From: Peter Zijlstra
Date: Mon May 06 2024 - 06:05:36 EST


On Mon, May 06, 2024 at 12:31:03AM +0100, Qais Yousef wrote:

> +static inline void update_cpufreq_ctx_switch(struct rq *rq, struct task_struct *prev)
> +{
> +#ifdef CONFIG_CPU_FREQ
> + unsigned int flags = 0;
> +
> +#ifdef CONFIG_SMP
> + if (unlikely(current->sched_class == &stop_sched_class))
> + return;
> +#endif

why do we care about the stop class?

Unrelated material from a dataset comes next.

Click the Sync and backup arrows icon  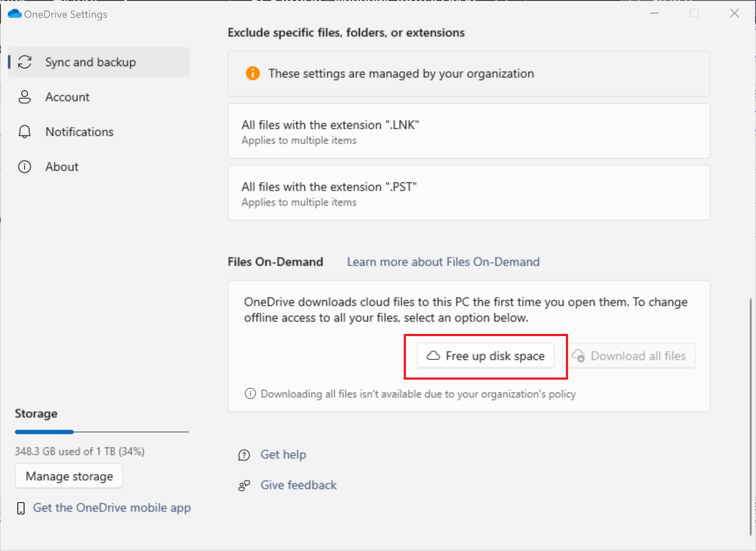click(x=25, y=62)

It shouldn't, in general, consume a
lot of cycles.

> +
> + if (unlikely(current->sched_class == &idle_sched_class))
> + return;

And why do we care about idle? Specifically this test doesn't capture
force-idle threads. Notably see is_idle_task().

> +
> + if (unlikely(task_has_idle_policy(current)))
> + return;
> +
> + if (likely(fair_policy(current->policy))) {
> +
> + if (unlikely(current->in_iowait)) {
> + flags |= SCHED_CPUFREQ_IOWAIT | SCHED_CPUFREQ_FORCE_UPDATE;
> + goto force_update;
> + }
> +
> +#ifdef CONFIG_SMP
> + /*
> + * Allow cpufreq updates once for every update_load_avg() decay.
> + */
> + if (unlikely(rq->cfs.decayed)) {
> + rq->cfs.decayed = false;
> + goto force_update;
> + }
> +#endif
> + return;
> + }
> +
> + /*
> + * RT and DL should always send a freq update. But we can do some
> + * simple checks to avoid it when we know it's not necessary.
> + */
> + if (rt_task(current) && rt_task(prev)) {

IIRC dl tasks also match rt_task, so your else clause might not work the
way you've intended.

> +#ifdef CONFIG_UCLAMP_TASK
> + unsigned long curr_uclamp_min = uclamp_eff_value(current, UCLAMP_MIN);
> + unsigned long prev_uclamp_min = uclamp_eff_value(prev, UCLAMP_MIN);
> +
> + if (curr_uclamp_min == prev_uclamp_min)
> +#endif
> + return;
> + } else if (dl_task(current) && current->dl.flags & SCHED_FLAG_SUGOV) {

Notably DL tasks also match rt_task(), so I don't think this clause
exactly does as you expect. Also, isn't the flags check sufficient on
it's own?

> + /* Ignore sugov kthreads, they're responding to our requests */
> + return;
> + }
> +
> + flags |= SCHED_CPUFREQ_FORCE_UPDATE;
> +
> +force_update:
> + cpufreq_update_util(rq, flags);
> +#endif
> +}

But over-all the thing seems very messy, mixing sched_class, policy and
prio based selection methods.

Can't this be cleaned up somewhat?


Notably, if you structure it something like so:

if (fair_policy(current)) {
...
return;
}

if (rt_policy(current)) {
if (dl_task(current) && current->dl.flags & SCHED_FLAG_SUGOV)
return;
if (rt_policy(prev) && uclamps_match(current, prev))
return;
...
return;
}

/* everybody else gets nothing */
return;

You get a lot less branches in the common paths, no?